Tujuan diadakan khiyar oleh syara’ berfungsi agar kedua orang yang berjual beli dapat memikirkan kemaslahatan masing-masing lebih jauh, supaya tidak akan terjadi penyesalan di kemudian hari karena merasa tertipu.Khiyar ada tiga macam:


1.      Khiyar majelis
Yakni semacam hak pilih bagi pihak-pihak yang melakukan perjanjian untuk membatalkan perjanjian atau melanjutkannya selama belum beranjak dari lokasi perjanjian. Sabda Rasullullah Saw:
اَلْبَيِّعَان بِاْخِيَارِمَالَمْ يَتَفَرَّقََا
Dua orang yang berjual beli boleh memilih ( akan meneruskan jual beli mereka atau tidak ) selama keduanya belum bercerai dari tempat akad.”( Riwayat Bukhori dan Muslim ).
2.      Khiyar syarat
Yakni persyaratan yang diminta oleh salah satu dari pihak-pihak yang terkait dalam perjanjian, atau diminta masing-masing pihak untuk dirinya sendiri atau untuk pihak lain, untuk diberikan hak menggagalkan perjanjian dalam jangka waktu tertentu.

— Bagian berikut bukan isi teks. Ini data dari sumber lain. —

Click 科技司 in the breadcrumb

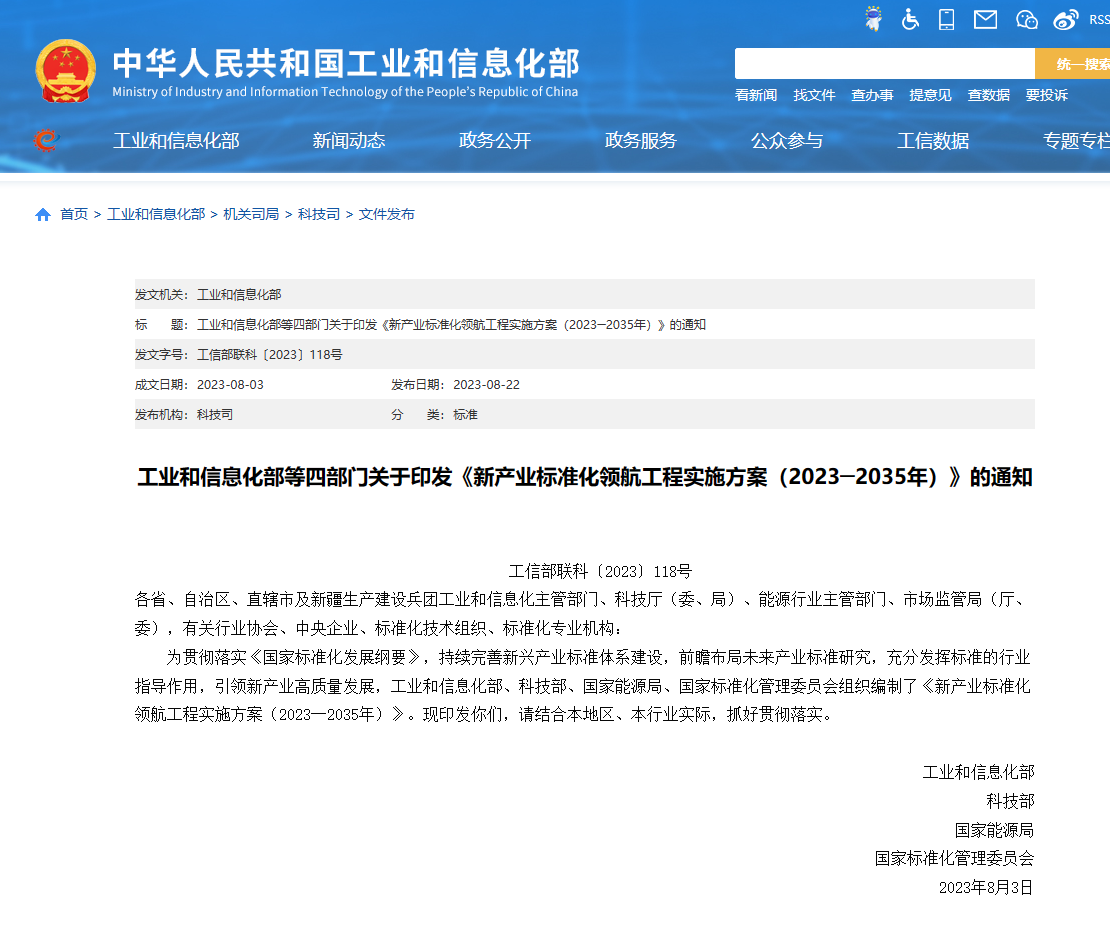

Masa khiyar syarat paling lama hanya tiga hari tiga malam, terhitung dari waktu akad. Sabda Rasulullah Saw:

اَنْتَ بِاخِيَاِرفِى كُلِّ سَلْعَةٍاِبْتَعْتَهَاثَلاَثٍ لَيَالٍ
Engkau boleh khiyar pada segala barang yang telah engkau beli selama tiga hari tiga malam.” ( Riwayat baihaqi dan Ibnu Majah ).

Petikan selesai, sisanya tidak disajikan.